-- SELECTED TEXT --

>> begin

RuntimeOpr instructions#

RuntimeOpr refers to embedding offline models supported by other hardware vendors into the MegEngine Graph as an operator through MegEngine.

Warning

Models containing RuntimeOpr cannot save weights through:py:func:megengine.save, but can only be directly saved as models through trace.dump. See Serialization and deserialization for usage.

Currently, there are three types of RuntimeOpr supported: TensorRT, Atlas, and Cambricon. The model that includes RuntimeOpr needs to perform inference tasks on the corresponding hardware platform. Let’s take Atlas as an example to show the usage (the interfaces of TensorRT and Cambricon are similar to it):

The model contains only one RuntimeOpr#

import numpy as np
import megengine as mge
from megengine.module.external import AtlasRuntimeSubgraph

with open("AtlasRuntimeOprTest.om", "rb") as f:
  data = f.read()

m = AtlasRuntimeSubgraph(data)
inp = mge.tensor(np.ones((4, 3, 16, 16)).astype(np.float32), device="atlas0")

y = m(inp)

Note

  1. The model file of the hardware manufacturer needs to be opened as a byte stream

  2. The belonging device entered by RuntimeOpr should be this type of device. In this example, the device of inp is “atlas0”

RuntimeOpr as part of the model#

import megengine as mge
import megengine.module as M
import megengine.functional as F

class Net(M.Module):
 def __init__(self, data):
     super().__init__()
     self.runtimeopr = AtlasRuntimeSubgraph(data)

 def forward(self, x):
     out = F.relu(x)
     # out = out.astype(np.float16)
     out = F.copy(out, "atlas0")
     out = self.runtimeopr(out)[0]
     out = F.copy(out, "cpux")

>> end

-- ITEMS --

>> begin

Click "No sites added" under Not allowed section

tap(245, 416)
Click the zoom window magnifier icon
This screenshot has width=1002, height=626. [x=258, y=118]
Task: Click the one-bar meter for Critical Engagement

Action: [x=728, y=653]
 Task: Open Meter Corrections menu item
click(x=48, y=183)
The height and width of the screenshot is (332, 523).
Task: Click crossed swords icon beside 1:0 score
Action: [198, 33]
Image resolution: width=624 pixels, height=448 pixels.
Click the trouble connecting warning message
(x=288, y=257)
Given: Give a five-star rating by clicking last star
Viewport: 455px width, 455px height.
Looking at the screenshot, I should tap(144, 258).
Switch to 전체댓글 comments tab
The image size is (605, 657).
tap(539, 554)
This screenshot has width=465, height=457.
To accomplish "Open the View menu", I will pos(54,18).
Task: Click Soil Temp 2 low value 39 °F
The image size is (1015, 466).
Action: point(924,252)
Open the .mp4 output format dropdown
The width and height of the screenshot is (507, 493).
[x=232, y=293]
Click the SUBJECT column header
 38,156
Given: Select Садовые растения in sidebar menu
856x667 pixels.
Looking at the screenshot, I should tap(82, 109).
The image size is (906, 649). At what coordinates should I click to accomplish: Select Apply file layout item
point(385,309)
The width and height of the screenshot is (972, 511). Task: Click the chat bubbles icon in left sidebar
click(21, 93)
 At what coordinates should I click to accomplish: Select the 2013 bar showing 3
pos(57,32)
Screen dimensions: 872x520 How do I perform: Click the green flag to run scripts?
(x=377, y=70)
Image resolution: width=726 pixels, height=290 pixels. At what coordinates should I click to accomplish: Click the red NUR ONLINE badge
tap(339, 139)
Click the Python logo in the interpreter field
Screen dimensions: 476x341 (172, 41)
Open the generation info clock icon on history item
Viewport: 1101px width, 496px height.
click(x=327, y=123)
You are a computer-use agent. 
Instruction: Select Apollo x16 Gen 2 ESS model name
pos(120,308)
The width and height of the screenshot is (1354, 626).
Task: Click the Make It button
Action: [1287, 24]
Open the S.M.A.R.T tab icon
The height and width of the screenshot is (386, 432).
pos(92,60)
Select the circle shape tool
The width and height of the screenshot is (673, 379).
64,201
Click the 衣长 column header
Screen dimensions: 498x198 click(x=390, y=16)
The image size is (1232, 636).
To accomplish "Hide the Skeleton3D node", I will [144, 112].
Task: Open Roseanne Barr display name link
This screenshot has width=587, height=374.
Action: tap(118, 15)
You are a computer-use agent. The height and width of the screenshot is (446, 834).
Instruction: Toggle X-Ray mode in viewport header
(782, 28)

>> end

-- REQUIRED WORK --
1. According to the RuntimeOpr documentation, which types of RuntimeOpr are currently supported?
2. Carry on the RuntimeOpr documentation from its final line.

-- WRITTEN RESPONSES --
1. TensorRT, Atlas, and Cambricon.

2.
     out = F.relu(out)
     return out

m = Net(data)
inp = Tensor(np.ones(shape=(1, 64, 32, 32)).astype(np.float32), device="cpux")
y = m(inp)

Note

  1. Before and after RuntimeOpr, you must use: py:func:~.copy to copy Tensor from CPU to Atlas, or from Atlas to CPU, otherwise an error will be reported because CompNode does not meet the specifications;

  2. If you need to change the data type, please complete it on the CPU (refer to the code above);

  3. You can only copy from the CPU to other devices or vice versa. You cannot directly copy between various devices, such as GPU to Atlas.

Serialization and deserialization#

Refer to the code below:

import io
from megengine.jit import trace
import megengine.utils.comp_graph_tools as cgtools

def func(inp):
  feature = m(inp)
  return feature

traced_func = trace(func, symbolic=True, capture_as_const=True)
y2 = traced_func(inp)
file = io.BytesIO()
traced_func.dump(file)
file.seek(0)
infer_cg = cgtools.GraphInference(file)
y3 = list((infer_cg.run(inp.numpy())).values())[0]
np.testing.assert_almost_equal(y2.numpy(), y3)